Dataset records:
****************
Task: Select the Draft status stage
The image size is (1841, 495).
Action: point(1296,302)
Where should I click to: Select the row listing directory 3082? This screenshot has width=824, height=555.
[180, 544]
****************
HOW TO COMPLETE THIS TASK
Copy the whole of the data above exactly.

TASK OUTPUT
Task: Select the Draft status stage
The image size is (1841, 495).
Action: point(1296,302)
Where should I click to: Select the row listing directory 3082? This screenshot has width=824, height=555.
[180, 544]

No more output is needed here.